INPUT MATERIAL

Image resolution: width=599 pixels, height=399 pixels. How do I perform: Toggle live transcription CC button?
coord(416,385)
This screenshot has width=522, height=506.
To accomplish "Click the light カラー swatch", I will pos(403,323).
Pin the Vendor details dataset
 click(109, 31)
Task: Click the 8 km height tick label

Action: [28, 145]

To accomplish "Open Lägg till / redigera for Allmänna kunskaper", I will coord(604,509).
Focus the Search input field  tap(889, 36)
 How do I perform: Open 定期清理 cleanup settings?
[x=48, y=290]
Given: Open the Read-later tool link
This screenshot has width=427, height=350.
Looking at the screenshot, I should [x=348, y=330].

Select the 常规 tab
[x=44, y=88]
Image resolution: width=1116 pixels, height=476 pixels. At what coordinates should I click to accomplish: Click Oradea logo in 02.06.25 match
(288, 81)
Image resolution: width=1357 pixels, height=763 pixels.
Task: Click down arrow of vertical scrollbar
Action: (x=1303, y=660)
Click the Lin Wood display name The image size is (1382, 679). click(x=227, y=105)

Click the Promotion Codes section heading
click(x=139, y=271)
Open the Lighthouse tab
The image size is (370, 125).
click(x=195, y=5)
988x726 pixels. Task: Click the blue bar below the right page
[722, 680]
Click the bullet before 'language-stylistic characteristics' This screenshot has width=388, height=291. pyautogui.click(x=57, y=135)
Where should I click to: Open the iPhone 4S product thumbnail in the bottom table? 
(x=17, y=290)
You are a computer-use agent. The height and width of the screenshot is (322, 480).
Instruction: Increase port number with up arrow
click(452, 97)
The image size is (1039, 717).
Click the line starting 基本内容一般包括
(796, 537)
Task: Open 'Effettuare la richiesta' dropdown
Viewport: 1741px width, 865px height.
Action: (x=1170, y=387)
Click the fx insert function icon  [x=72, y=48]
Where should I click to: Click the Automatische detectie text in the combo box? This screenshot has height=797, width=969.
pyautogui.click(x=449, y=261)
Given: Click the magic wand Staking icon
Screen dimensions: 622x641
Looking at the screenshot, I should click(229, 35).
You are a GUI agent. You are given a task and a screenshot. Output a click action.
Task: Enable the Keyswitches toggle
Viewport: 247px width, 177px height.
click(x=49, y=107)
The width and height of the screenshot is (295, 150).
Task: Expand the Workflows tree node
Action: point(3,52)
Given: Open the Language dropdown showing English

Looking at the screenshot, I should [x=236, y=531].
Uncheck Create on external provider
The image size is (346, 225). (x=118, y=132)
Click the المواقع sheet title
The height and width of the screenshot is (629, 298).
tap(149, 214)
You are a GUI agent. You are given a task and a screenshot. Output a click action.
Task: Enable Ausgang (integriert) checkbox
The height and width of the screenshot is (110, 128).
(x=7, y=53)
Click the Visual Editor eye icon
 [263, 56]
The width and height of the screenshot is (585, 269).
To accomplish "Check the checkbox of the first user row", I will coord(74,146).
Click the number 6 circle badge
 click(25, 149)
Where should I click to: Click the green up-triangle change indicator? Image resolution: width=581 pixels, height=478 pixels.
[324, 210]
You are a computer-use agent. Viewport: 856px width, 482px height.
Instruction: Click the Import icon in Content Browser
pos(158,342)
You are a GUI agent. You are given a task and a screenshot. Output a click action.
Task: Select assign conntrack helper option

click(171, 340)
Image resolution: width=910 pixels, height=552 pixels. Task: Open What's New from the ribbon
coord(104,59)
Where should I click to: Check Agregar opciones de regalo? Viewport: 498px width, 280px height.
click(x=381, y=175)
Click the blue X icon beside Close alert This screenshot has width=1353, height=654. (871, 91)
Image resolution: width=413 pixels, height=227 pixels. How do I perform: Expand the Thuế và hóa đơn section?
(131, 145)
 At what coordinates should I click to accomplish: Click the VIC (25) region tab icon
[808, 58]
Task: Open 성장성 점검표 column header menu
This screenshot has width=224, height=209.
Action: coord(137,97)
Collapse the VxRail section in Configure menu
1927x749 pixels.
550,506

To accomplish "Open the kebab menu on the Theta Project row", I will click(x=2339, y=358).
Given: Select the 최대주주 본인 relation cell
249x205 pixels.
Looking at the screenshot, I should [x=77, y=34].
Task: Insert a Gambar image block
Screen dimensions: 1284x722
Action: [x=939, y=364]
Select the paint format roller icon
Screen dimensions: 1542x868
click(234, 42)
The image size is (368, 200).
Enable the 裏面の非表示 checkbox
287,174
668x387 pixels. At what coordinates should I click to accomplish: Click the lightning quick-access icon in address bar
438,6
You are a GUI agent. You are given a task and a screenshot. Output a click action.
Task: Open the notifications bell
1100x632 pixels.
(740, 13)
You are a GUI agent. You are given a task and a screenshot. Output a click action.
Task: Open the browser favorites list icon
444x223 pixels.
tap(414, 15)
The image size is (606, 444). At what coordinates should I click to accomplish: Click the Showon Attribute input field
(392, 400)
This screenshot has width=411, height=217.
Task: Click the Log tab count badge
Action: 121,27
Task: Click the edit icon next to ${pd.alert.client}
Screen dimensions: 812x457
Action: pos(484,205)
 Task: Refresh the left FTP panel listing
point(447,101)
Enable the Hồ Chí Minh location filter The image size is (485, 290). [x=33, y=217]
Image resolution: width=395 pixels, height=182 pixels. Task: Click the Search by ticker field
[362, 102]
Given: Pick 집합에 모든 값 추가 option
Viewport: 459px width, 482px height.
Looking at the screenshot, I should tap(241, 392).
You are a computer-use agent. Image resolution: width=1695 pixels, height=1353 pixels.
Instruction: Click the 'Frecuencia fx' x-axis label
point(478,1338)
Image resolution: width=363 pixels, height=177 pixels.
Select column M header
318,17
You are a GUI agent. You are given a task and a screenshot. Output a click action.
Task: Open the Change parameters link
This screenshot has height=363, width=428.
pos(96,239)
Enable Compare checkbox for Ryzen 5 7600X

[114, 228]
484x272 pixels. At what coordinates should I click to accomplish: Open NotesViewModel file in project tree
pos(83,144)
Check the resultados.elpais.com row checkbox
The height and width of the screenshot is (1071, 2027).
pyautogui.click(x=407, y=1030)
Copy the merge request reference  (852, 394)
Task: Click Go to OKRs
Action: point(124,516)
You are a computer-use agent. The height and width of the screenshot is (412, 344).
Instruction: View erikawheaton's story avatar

WORK REQUIRED
Convert every line of the listing above into a Markdown table with two columns, Row and Content, giving each non-blank line its own numbered row and leaving out blank lines.

OUTPUT FOR THIS TASK
| Row | Content |
|---|---|
| 1 | Image resolution: width=599 pixels, height=399 pixels. How do I perform: Toggle live transcription CC button? |
| 2 | coord(416,385) |
| 3 | This screenshot has width=522, height=506. |
| 4 | To accomplish "Click the light カラー swatch", I will pos(403,323). |
| 5 | Pin the Vendor details dataset |
| 6 |  click(109, 31) |
| 7 | Task: Click the 8 km height tick label |
| 8 | Action: [28, 145] |
| 9 | To accomplish "Open Lägg till / redigera for Allmänna kunskaper", I will coord(604,509). |
| 10 | Focus the Search input field  tap(889, 36) |
| 11 |  How do I perform: Open 定期清理 cleanup settings? |
| 12 | [x=48, y=290] |
| 13 | Given: Open the Read-later tool link |
| 14 | This screenshot has width=427, height=350. |
| 15 | Looking at the screenshot, I should [x=348, y=330]. |
| 16 | Select the 常规 tab |
| 17 | [x=44, y=88] |
| 18 | Image resolution: width=1116 pixels, height=476 pixels. At what coordinates should I click to accomplish: Click Oradea logo in 02.06.25 match |
| 19 | (288, 81) |
| 20 | Image resolution: width=1357 pixels, height=763 pixels. |
| 21 | Task: Click down arrow of vertical scrollbar |
| 22 | Action: (x=1303, y=660) |
| 23 | Click the Lin Wood display name The image size is (1382, 679). click(x=227, y=105) |
| 24 | Click the Promotion Codes section heading |
| 25 | click(x=139, y=271) |
| 26 | Open the Lighthouse tab |
| 27 | The image size is (370, 125). |
| 28 | click(x=195, y=5) |
| 29 | 988x726 pixels. Task: Click the blue bar below the right page |
| 30 | [722, 680] |
| 31 | Click the bullet before 'language-stylistic characteristics' This screenshot has width=388, height=291. pyautogui.click(x=57, y=135) |
| 32 | Where should I click to: Open the iPhone 4S product thumbnail in the bottom table?  |
| 33 | (x=17, y=290) |
| 34 | You are a computer-use agent. The height and width of the screenshot is (322, 480). |
| 35 | Instruction: Increase port number with up arrow |
| 36 | click(452, 97) |
| 37 | The image size is (1039, 717). |
| 38 | Click the line starting 基本内容一般包括 |
| 39 | (796, 537) |
| 40 | Task: Open 'Effettuare la richiesta' dropdown |
| 41 | Viewport: 1741px width, 865px height. |
| 42 | Action: (x=1170, y=387) |
| 43 | Click the fx insert function icon  [x=72, y=48] |
| 44 | Where should I click to: Click the Automatische detectie text in the combo box? This screenshot has height=797, width=969. |
| 45 | pyautogui.click(x=449, y=261) |
| 46 | Given: Click the magic wand Staking icon |
| 47 | Screen dimensions: 622x641 |
| 48 | Looking at the screenshot, I should click(229, 35). |
| 49 | You are a GUI agent. You are given a task and a screenshot. Output a click action. |
| 50 | Task: Enable the Keyswitches toggle |
| 51 | Viewport: 247px width, 177px height. |
| 52 | click(x=49, y=107) |
| 53 | The width and height of the screenshot is (295, 150). |
| 54 | Task: Expand the Workflows tree node |
| 55 | Action: point(3,52) |
| 56 | Given: Open the Language dropdown showing English |
| 57 | Looking at the screenshot, I should [x=236, y=531]. |
| 58 | Uncheck Create on external provider |
| 59 | The image size is (346, 225). (x=118, y=132) |
| 60 | Click the المواقع sheet title |
| 61 | The height and width of the screenshot is (629, 298). |
| 62 | tap(149, 214) |
| 63 | You are a GUI agent. You are given a task and a screenshot. Output a click action. |
| 64 | Task: Enable Ausgang (integriert) checkbox |
| 65 | The height and width of the screenshot is (110, 128). |
| 66 | (x=7, y=53) |
| 67 | Click the Visual Editor eye icon |
| 68 |  [263, 56] |
| 69 | The width and height of the screenshot is (585, 269). |
| 70 | To accomplish "Check the checkbox of the first user row", I will coord(74,146). |
| 71 | Click the number 6 circle badge |
| 72 |  click(25, 149) |
| 73 | Where should I click to: Click the green up-triangle change indicator? Image resolution: width=581 pixels, height=478 pixels. |
| 74 | [324, 210] |
| 75 | You are a computer-use agent. Viewport: 856px width, 482px height. |
| 76 | Instruction: Click the Import icon in Content Browser |
| 77 | pos(158,342) |
| 78 | You are a GUI agent. You are given a task and a screenshot. Output a click action. |
| 79 | Task: Select assign conntrack helper option |
| 80 | click(171, 340) |
| 81 | Image resolution: width=910 pixels, height=552 pixels. Task: Open What's New from the ribbon |
| 82 | coord(104,59) |
| 83 | Where should I click to: Check Agregar opciones de regalo? Viewport: 498px width, 280px height. |
| 84 | click(x=381, y=175) |
| 85 | Click the blue X icon beside Close alert This screenshot has width=1353, height=654. (871, 91) |
| 86 | Image resolution: width=413 pixels, height=227 pixels. How do I perform: Expand the Thuế và hóa đơn section? |
| 87 | (131, 145) |
| 88 |  At what coordinates should I click to accomplish: Click the VIC (25) region tab icon |
| 89 | [808, 58] |
| 90 | Task: Open 성장성 점검표 column header menu |
| 91 | This screenshot has width=224, height=209. |
| 92 | Action: coord(137,97) |
| 93 | Collapse the VxRail section in Configure menu |
| 94 | 1927x749 pixels. |
| 95 | 550,506 |
| 96 | To accomplish "Open the kebab menu on the Theta Project row", I will click(x=2339, y=358). |
| 97 | Given: Select the 최대주주 본인 relation cell |
| 98 | 249x205 pixels. |
| 99 | Looking at the screenshot, I should [x=77, y=34]. |
| 100 | Task: Insert a Gambar image block |
| 101 | Screen dimensions: 1284x722 |
| 102 | Action: [x=939, y=364] |
| 103 | Select the paint format roller icon |
| 104 | Screen dimensions: 1542x868 |
| 105 | click(234, 42) |
| 106 | The image size is (368, 200). |
| 107 | Enable the 裏面の非表示 checkbox |
| 108 | 287,174 |
| 109 | 668x387 pixels. At what coordinates should I click to accomplish: Click the lightning quick-access icon in address bar |
| 110 | 438,6 |
| 111 | You are a GUI agent. You are given a task and a screenshot. Output a click action. |
| 112 | Task: Open the notifications bell |
| 113 | 1100x632 pixels. |
| 114 | (740, 13) |
| 115 | You are a GUI agent. You are given a task and a screenshot. Output a click action. |
| 116 | Task: Open the browser favorites list icon |
| 117 | 444x223 pixels. |
| 118 | tap(414, 15) |
| 119 | The image size is (606, 444). At what coordinates should I click to accomplish: Click the Showon Attribute input field |
| 120 | (392, 400) |
| 121 | This screenshot has width=411, height=217. |
| 122 | Task: Click the Log tab count badge |
| 123 | Action: 121,27 |
| 124 | Task: Click the edit icon next to ${pd.alert.client} |
| 125 | Screen dimensions: 812x457 |
| 126 | Action: pos(484,205) |
| 127 |  Task: Refresh the left FTP panel listing |
| 128 | point(447,101) |
| 129 | Enable the Hồ Chí Minh location filter The image size is (485, 290). [x=33, y=217] |
| 130 | Image resolution: width=395 pixels, height=182 pixels. Task: Click the Search by ticker field |
| 131 | [362, 102] |
| 132 | Given: Pick 집합에 모든 값 추가 option |
| 133 | Viewport: 459px width, 482px height. |
| 134 | Looking at the screenshot, I should tap(241, 392). |
| 135 | You are a computer-use agent. Image resolution: width=1695 pixels, height=1353 pixels. |
| 136 | Instruction: Click the 'Frecuencia fx' x-axis label |
| 137 | point(478,1338) |
| 138 | Image resolution: width=363 pixels, height=177 pixels. |
| 139 | Select column M header |
| 140 | 318,17 |
| 141 | You are a GUI agent. You are given a task and a screenshot. Output a click action. |
| 142 | Task: Open the Change parameters link |
| 143 | This screenshot has height=363, width=428. |
| 144 | pos(96,239) |
| 145 | Enable Compare checkbox for Ryzen 5 7600X |
| 146 | [114, 228] |
| 147 | 484x272 pixels. At what coordinates should I click to accomplish: Open NotesViewModel file in project tree |
| 148 | pos(83,144) |
| 149 | Check the resultados.elpais.com row checkbox |
| 150 | The height and width of the screenshot is (1071, 2027). |
| 151 | pyautogui.click(x=407, y=1030) |
| 152 | Copy the merge request reference  (852, 394) |
| 153 | Task: Click Go to OKRs |
| 154 | Action: point(124,516) |
| 155 | You are a computer-use agent. The height and width of the screenshot is (412, 344). |
| 156 | Instruction: View erikawheaton's story avatar |